Asthma Programs Fall Flat in Baltimore

Pediatric asthma symptoms not improved with mobile clinics and home education programs

(RxWiki News) The pediatric asthma of minorities and low-income families is often under-treated. Despite best efforts, two Baltimore initiatives have not helped improve that situation.

A recent study showed that mobile clinics and home educational programs did not improve pediatric asthma symptoms in minority and low-income families. Any positive results were short-lived. More educational efforts may be needed to highlight the importance of non-emergency management of pediatric asthma.

"Have your child tested for asthma by a family physician."

The study, conducted by the Johns Hopkins Children’s Center, involved 321 children with asthma, aged two to six, who came from low-income families in Baltimore over the course of one year. The children were then separated into four different groups.

One group received mobile clinic support, another group received home education support, the third group received a combined support effort using the two programs and the last group did not receive any support.

According to the study, pediatric asthma affects over six and a half million children in America. Minority children and children from low-income families tend to have worse symptoms, more flare-ups and less than optimal asthma management.

The mobile clinic, called the Breathmobile provided exams and prescription medication to help manage their asthma. Schedules and reminders were sent out to the families. Despite it being free and conveniently located, less than half of the families made an appointment and only 20 percent showed up for the appointment.

The results were not better for families with home education support. The group with the combined Breathmobile and home education only had an extra 1.7 days, in a month, of being symptom-free compared to children who did not receive any support.

This small improvement did not last for more than six months.
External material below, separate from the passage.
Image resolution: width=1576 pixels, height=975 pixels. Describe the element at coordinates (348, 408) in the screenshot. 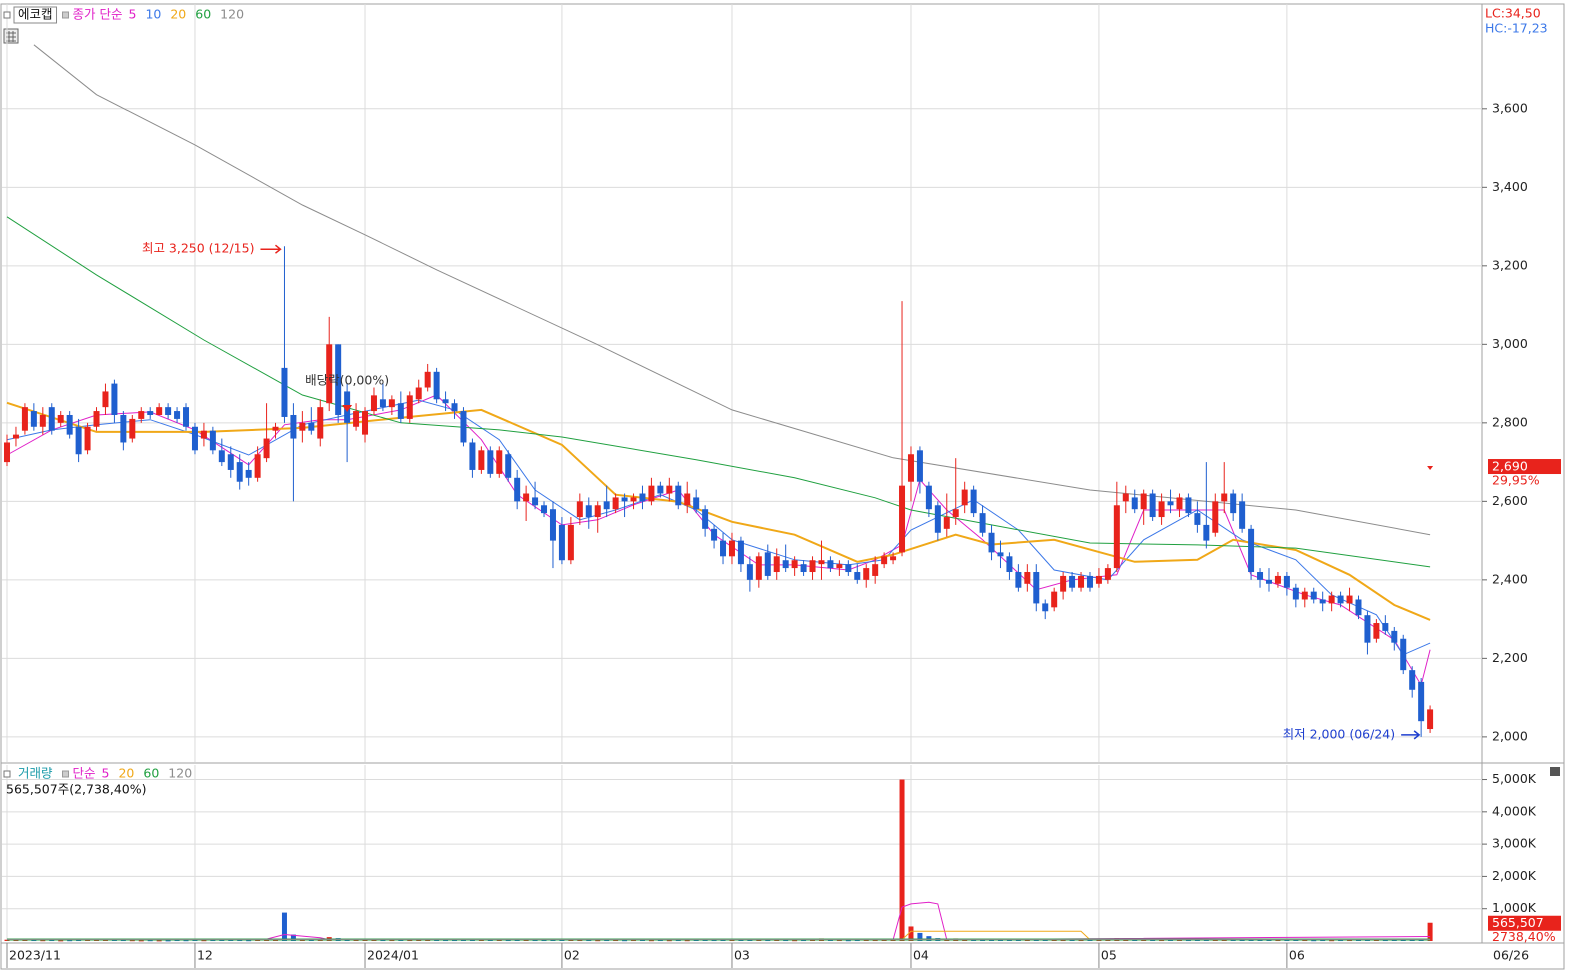

I see `dividend-marker` at that location.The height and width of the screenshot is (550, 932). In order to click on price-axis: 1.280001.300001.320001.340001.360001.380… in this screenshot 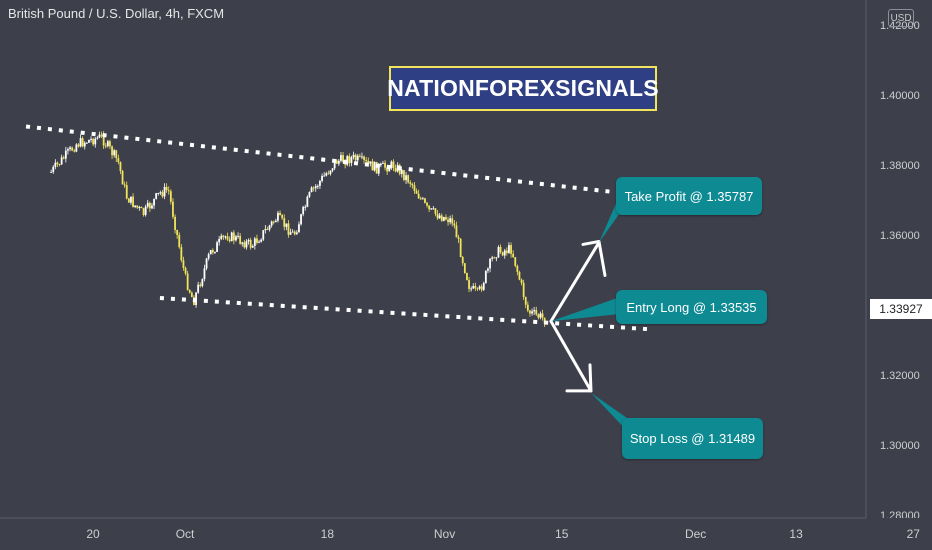, I will do `click(898, 275)`.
Hospitalizations were down 83 percent in the combined group but, again, that did not last through the year.

There was no significant difference between the four groups in regards to emergency room visits, quick-acting medication, such as inhalers, or quality of life. Possible explanations for the poor performances by the programs include daytime schedules that could not work due to parents working, or misunderstanding the importance of non-emergency treatment.

While these two programs were unsuccessful, future studies can turn that around. New studies can examine possible ways to educate families on the importance of non-emergency management of asthma.

The Breathmobile can have extended hours or scheduled appointments on the weekend. Educational programs can be set up in school or community centers to increase awareness. 

This study was published in the November edition of the Journal of Allergy and Clinical Immunology.